Detailed dress code now antiquated
Wednesday, December 07, 2016 8:40 AM
The visible piercings, including a nose ring, didn’t necessarily disqualify a woman who came in for a job interview a couple years ago. However, the flip-flops on her feet moved her application to the bottom of the pile.
Our company in recent years has allowed piercings and tattoos, if done tastefully since our people deal with the public. Often times this body art is a reflection of a personality and, in some cases, could identify a bit of individuality or creativity, which are important to our type of business.
Clothing is also a reflection of a personality, but it can change depending on the circumstances. Since autonomy is fundamental to the nature of our business, good decision-making is also important. Wearing flip-flops to a job interview usually isn’t a good decision.
Deciding that a pair of flip-flops isn’t appropriate footwear for a job interview is easy. Making decisions on the appropriateness of other clothing on the job aren’t so easy.
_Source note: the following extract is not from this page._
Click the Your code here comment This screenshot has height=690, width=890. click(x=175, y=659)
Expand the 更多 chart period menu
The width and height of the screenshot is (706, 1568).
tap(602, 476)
Society has changed greatly over the past couple decades. Today, grandmothers may wear athletic warm-up suits to gatherings and young adults may wear pajamas to stores. Ties and other formal clothes aren’t regularly a part of work environments any more.
That makes it difficult to have a dress code. Style constantly changes, meaning what is unacceptable one year may become more acceptable the next. Expectations have also transformed as many environments don’t have the same, or any, rules. Even church, which used to be the most formal setting, now has attendees wearing jeans, shorts and other casual wear.
Many community newspapers don’t have a dress code. Some object to a blanket policy, contending that they don’t want to stifle the individuality of their staff people. After all, the most important thing is the quality of the newspaper, not the appearance of the workers.
Others, though, worry about community interactions, especially for advertising salespeople and reporters. Salespeople dressed sloppily, or even offensively, could upset clients while reporters should blend in to get the story, not overshadow the story.
Many community newspapers have general, vague policies, such as dress appropriately for the event they are attending. Others have a few specific items that are banned, such as jeans, low cut shorts, visible tattoos, facial piercings, bare shoulders or midriffs and flip-flops.
A veteran newsman said his company quit writing down a dress code because it was broken so often. Of course, when he started 50 years ago, all women wore dresses and men wore ties.
A very few community newspapers have specific, written dress codes. One newspaper’s lengthy policy can be boiled down to one sentence: Radical departures from conventional dress or personal grooming and hygiene standards are not permitted.
Of course, standards continue to evolve and they vary, even within the community, so this general guideline is subject to much interpretation and may not be any better than no policy.
One community newspaper has a detailed policy that lists specific prohibitions. The policy leads off with the statement: Your behavior and appearance send clear messages about how you feel about yourself, your responsibilities and your company. In turn, our customers form impressions about our company from you — impressions of reliability, consistency, proficiency and courtesy.
That lead-in to the policy is excellent. Appearance does matter.
However, getting the specifics right is another issue. Customers come into our office sporting a wide range of styles, from working farm to tourist casual. Some business owners are formal, such as suit and tie, while others flaunt extensive tattoos and piercings.
That’s why the interviewee with the nose piercing and flip-flops wasn’t necessarily eliminated — just moved to the bottom of the pile. If she would have wowed us with her capabilities, consideration of this applicant could have moved up the order.
Of course, a discussion on her choice of flip-flops would have come up if she became a serious candidate. And, if she was clueless about why we asked the question, her application would have gone back down to the bottom of the pile.
There’s a difference between ignorance about the conventions of society and pushing the boundaries with a well-thought, purposeful decision. The clueless person will probably never understand while the knowingly unconventional person will understand why some people won’t hire her, but also understands she could become a perfect fit for someone else.
Rules are needed, but strict adherence to them may not provide the context needed to allow growth for a company. People in authority will still have to rule on an individual basis at times even if it makes their jobs more difficult.
Nowhere is that more apparent than in trying to figure out the conundrum of what constitutes appropriate dress.